I Selfie di Simona Ventura «Aiuteremo la persone comuni»

21 Novembre 2016

ROMA. «Non pensavo di vivere emozioni così forti e profonde: questo programma è una sorta di seduta collettiva che sta cambiando ognuno di noi». Con la grinta e l'entusiasmo di sempre, Simona Ventura...

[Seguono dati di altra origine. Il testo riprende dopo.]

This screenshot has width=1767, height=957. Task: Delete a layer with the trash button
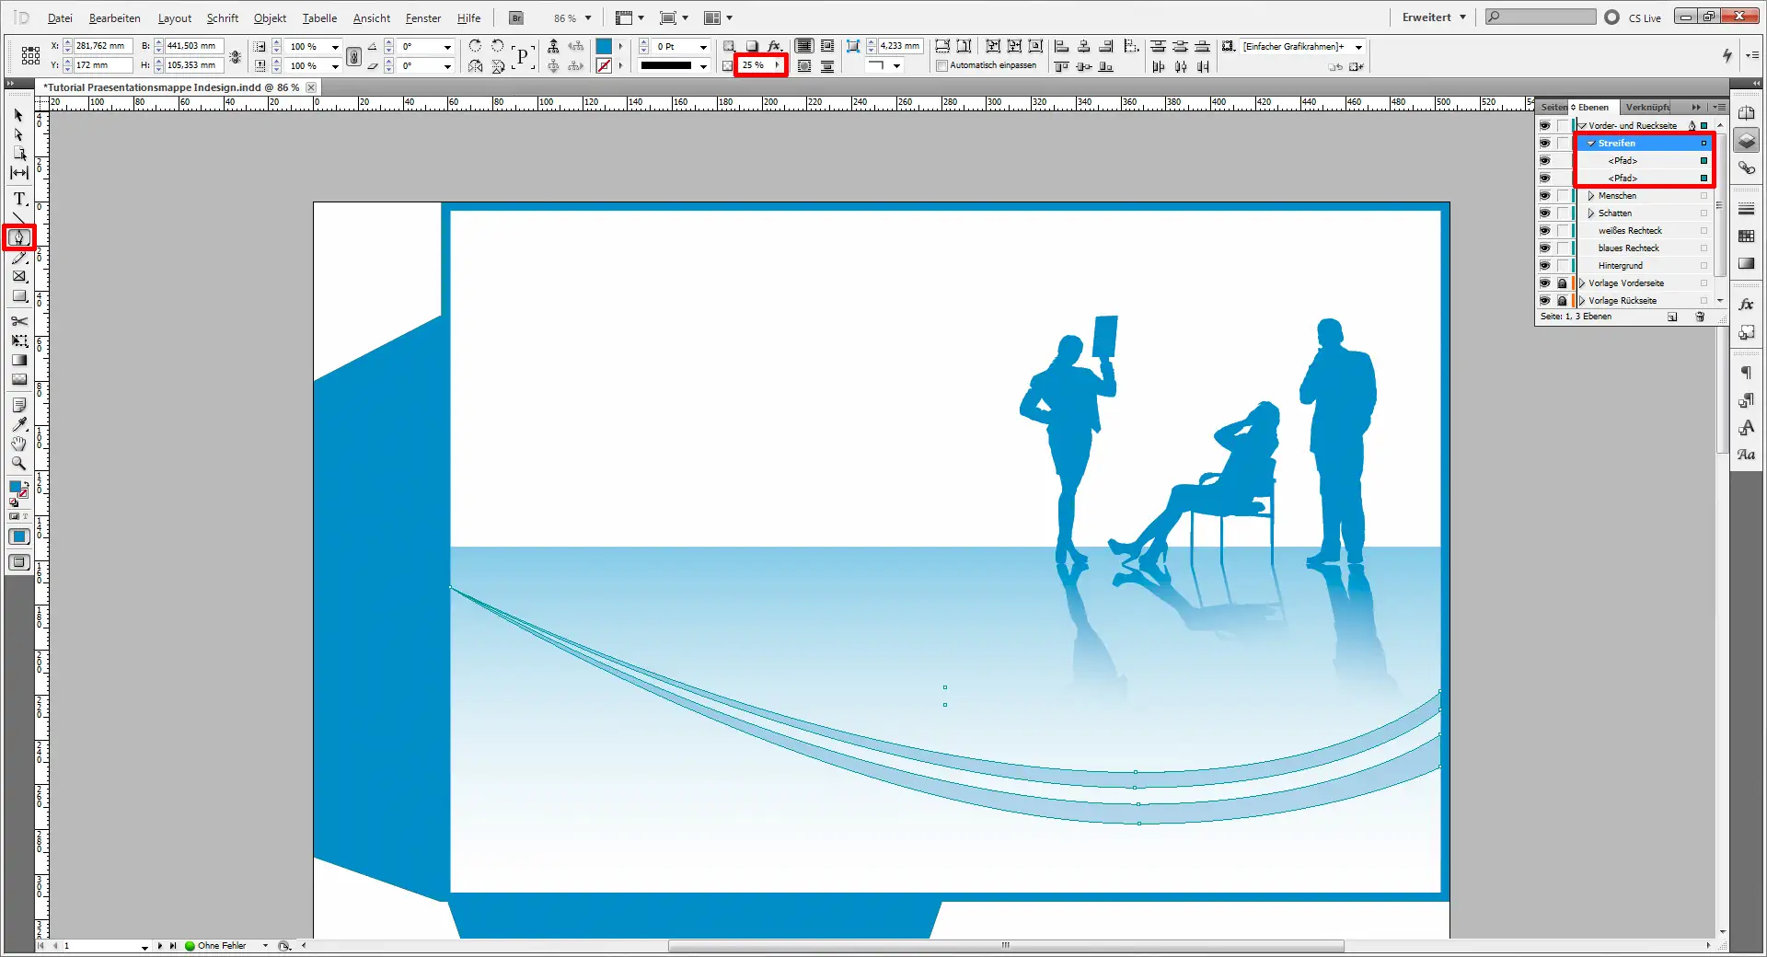[1699, 317]
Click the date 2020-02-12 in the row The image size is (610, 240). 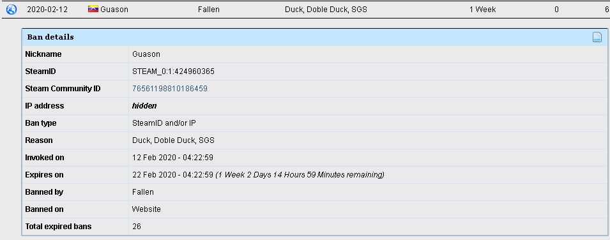click(x=47, y=10)

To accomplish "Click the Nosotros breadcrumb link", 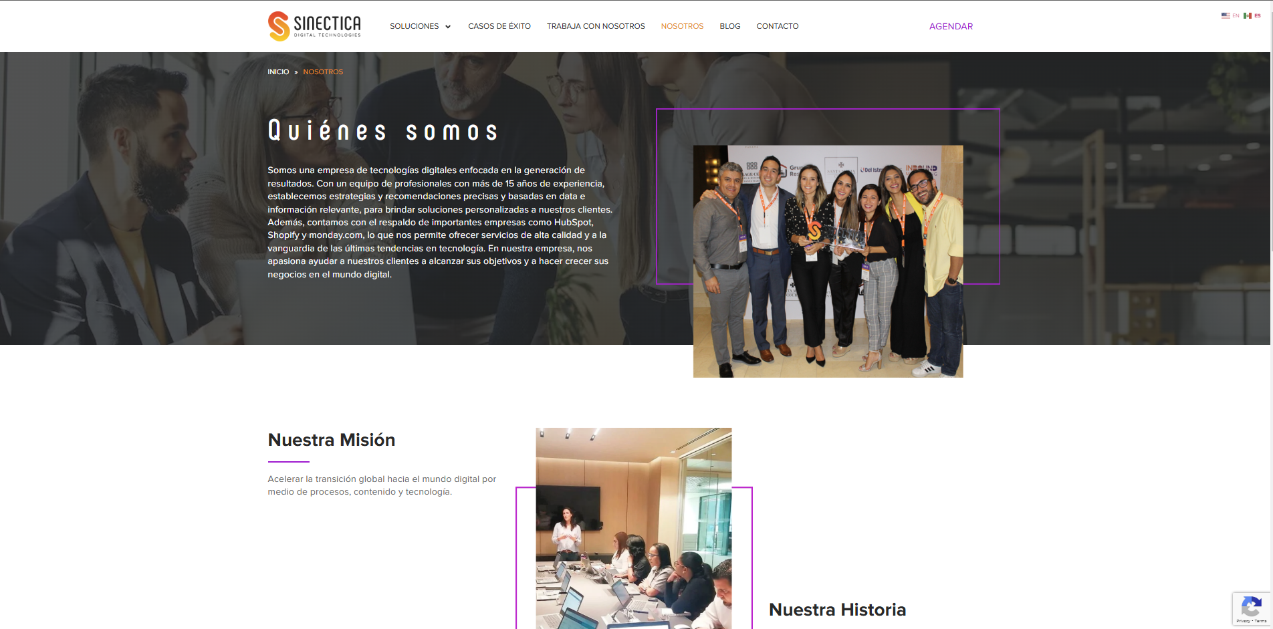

ROMA. «Non pensavo di vivere emozioni così forti e profonde: questo programma è una sorta di seduta collettiva che sta cambiando ognuno di noi». Con la grinta e l'entusiasmo di sempre, Simona Ventura è pronta ancora una volta a rimettersi in gioco: da oggi sarà in prima serata su Canale 5 alla guida di “Selfie - Le cose cambiano”, il nuovo programma che, ogni settimana, darà l'opportunità a persone di ogni età di affrontare e risolvere le proprie debolezze. «È la prima volta che lavoro con le persone “comuni” ed è una grande soddisfazione: fai del bene a chi lo merita. Dopo trent'anni di carriera non avrei potuto desiderare niente di meglio», premette Simona Vedntura. «Aiutiamo le persone che ci mandano video-selfie denunciando le loro difficoltà, fobie, insicurezze. Una formidabile squadra di Mentori, che si confronta in modo passionale e agguerrito in una sorta di arena di Star Wars, decide se aiutare o meno coloro che ci hanno scritto, assumendosene la responsabilità e seguendone il percorso».

Tre le coppie di Mentori, formate da Katia Ricciarelli/Simone Rugiati, Alessandra Celentano/Ivan Zaytsev e Stefano De Martino/Mariano Di Vaio, a loro volta sottoposte a una giuria composta da Aldo Montano, Tina Cipollari, Paola Caruso, Daniela Del Secco d'Aragona e Yuri Gordon e a una giuria popolare formata dal pubblico in studio. «Dietro chi chiede di rifarsi il seno o di cambiare un difetto fisico c'è spesso la storia difficile di una persona che non si accetta o non ha le possibilità economiche per cambiare. In una società in cui tutti “dobbiamo” essere forti, la sensibilità diventa un minus, non un plus. Ma non è giusto che i deboli soccombano sempre».

Nato per Italia 1, «e con un budget da Italia 1», il programma è stato poi destinato alla prima serata di Canale 5 e sfiderà “La mafia uccide solo d'estate” su Rai1. Ma Simona Ventura parte con il «low profile: sui numeri non sono mai stata così feroce, ho imparato a percepirlo lavorando anche sulle reti specializzate».

«Preferirei piuttosto», aggiunge, «che “Selfie” diventasse un cult, che il pubblico cominciasse a guardarlo, a parlarne. Sono convinta che il programma stupirà per la sua profondità».

«I social? Non puoi non esserci», ammette Simona. «Ma non leggo mai i commenti: ho visto colleghi soffrire moltissimo per colpa dei “leoni da tastiera”, come li chiamerebbe Selvaggia Lucarelli. La maggioranza, che ti vuole bene, è silenziosa».